▶ _YOUR OBJECTIVE_
Copy the records exactly. Every line must match.

▶ _INFORMATION_
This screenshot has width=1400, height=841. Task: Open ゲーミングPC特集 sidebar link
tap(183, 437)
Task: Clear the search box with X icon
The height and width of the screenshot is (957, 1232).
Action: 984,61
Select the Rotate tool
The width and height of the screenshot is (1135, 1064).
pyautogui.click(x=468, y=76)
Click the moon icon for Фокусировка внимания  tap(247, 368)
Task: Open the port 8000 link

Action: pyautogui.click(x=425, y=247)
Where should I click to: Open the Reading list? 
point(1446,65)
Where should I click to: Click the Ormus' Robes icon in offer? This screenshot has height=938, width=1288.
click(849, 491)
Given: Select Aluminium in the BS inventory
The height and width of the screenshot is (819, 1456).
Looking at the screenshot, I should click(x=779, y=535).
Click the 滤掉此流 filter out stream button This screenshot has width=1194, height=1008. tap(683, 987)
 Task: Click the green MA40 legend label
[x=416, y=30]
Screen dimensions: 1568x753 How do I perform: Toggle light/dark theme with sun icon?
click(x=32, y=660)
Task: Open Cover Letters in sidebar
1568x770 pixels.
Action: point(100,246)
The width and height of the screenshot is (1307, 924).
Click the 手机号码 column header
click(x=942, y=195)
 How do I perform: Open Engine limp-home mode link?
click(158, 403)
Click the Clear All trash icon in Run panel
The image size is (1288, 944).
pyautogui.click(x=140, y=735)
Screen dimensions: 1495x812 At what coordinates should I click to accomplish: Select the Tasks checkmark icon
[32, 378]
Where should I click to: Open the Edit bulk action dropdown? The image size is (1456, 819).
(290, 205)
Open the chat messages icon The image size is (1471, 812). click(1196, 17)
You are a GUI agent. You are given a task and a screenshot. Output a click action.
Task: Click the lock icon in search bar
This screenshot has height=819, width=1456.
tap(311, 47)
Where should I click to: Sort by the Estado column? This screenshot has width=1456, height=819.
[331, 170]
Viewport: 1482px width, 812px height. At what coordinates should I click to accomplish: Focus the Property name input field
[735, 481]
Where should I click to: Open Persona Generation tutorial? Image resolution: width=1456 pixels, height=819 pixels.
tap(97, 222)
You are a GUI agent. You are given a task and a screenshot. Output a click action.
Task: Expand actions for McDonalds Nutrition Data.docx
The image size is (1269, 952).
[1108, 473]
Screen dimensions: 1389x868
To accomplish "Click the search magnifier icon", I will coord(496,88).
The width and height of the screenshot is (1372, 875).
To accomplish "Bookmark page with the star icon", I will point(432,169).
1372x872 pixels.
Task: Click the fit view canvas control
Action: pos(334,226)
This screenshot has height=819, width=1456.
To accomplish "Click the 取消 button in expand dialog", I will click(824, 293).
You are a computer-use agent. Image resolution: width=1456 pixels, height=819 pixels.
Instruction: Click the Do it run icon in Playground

▶ _ANSWER BOX_
This screenshot has width=1400, height=841. Task: Open ゲーミングPC特集 sidebar link
tap(183, 437)
Task: Clear the search box with X icon
The height and width of the screenshot is (957, 1232).
Action: 984,61
Select the Rotate tool
The width and height of the screenshot is (1135, 1064).
pyautogui.click(x=468, y=76)
Click the moon icon for Фокусировка внимания  tap(247, 368)
Task: Open the port 8000 link

Action: pyautogui.click(x=425, y=247)
Where should I click to: Open the Reading list? 
point(1446,65)
Where should I click to: Click the Ormus' Robes icon in offer? This screenshot has height=938, width=1288.
click(849, 491)
Given: Select Aluminium in the BS inventory
The height and width of the screenshot is (819, 1456).
Looking at the screenshot, I should click(x=779, y=535).
Click the 滤掉此流 filter out stream button This screenshot has width=1194, height=1008. tap(683, 987)
 Task: Click the green MA40 legend label
[x=416, y=30]
Screen dimensions: 1568x753 How do I perform: Toggle light/dark theme with sun icon?
click(x=32, y=660)
Task: Open Cover Letters in sidebar
1568x770 pixels.
Action: point(100,246)
The width and height of the screenshot is (1307, 924).
Click the 手机号码 column header
click(x=942, y=195)
 How do I perform: Open Engine limp-home mode link?
click(158, 403)
Click the Clear All trash icon in Run panel
The image size is (1288, 944).
pyautogui.click(x=140, y=735)
Screen dimensions: 1495x812 At what coordinates should I click to accomplish: Select the Tasks checkmark icon
[32, 378]
Where should I click to: Open the Edit bulk action dropdown? The image size is (1456, 819).
(290, 205)
Open the chat messages icon The image size is (1471, 812). click(1196, 17)
You are a GUI agent. You are given a task and a screenshot. Output a click action.
Task: Click the lock icon in search bar
This screenshot has height=819, width=1456.
tap(311, 47)
Where should I click to: Sort by the Estado column? This screenshot has width=1456, height=819.
[331, 170]
Viewport: 1482px width, 812px height. At what coordinates should I click to accomplish: Focus the Property name input field
[735, 481]
Where should I click to: Open Persona Generation tutorial? Image resolution: width=1456 pixels, height=819 pixels.
tap(97, 222)
You are a GUI agent. You are given a task and a screenshot. Output a click action.
Task: Expand actions for McDonalds Nutrition Data.docx
The image size is (1269, 952).
[1108, 473]
Screen dimensions: 1389x868
To accomplish "Click the search magnifier icon", I will coord(496,88).
The width and height of the screenshot is (1372, 875).
To accomplish "Bookmark page with the star icon", I will point(432,169).
1372x872 pixels.
Task: Click the fit view canvas control
Action: pos(334,226)
This screenshot has height=819, width=1456.
To accomplish "Click the 取消 button in expand dialog", I will click(824, 293).
You are a computer-use agent. Image resolution: width=1456 pixels, height=819 pixels.
Instruction: Click the Do it run icon in Playground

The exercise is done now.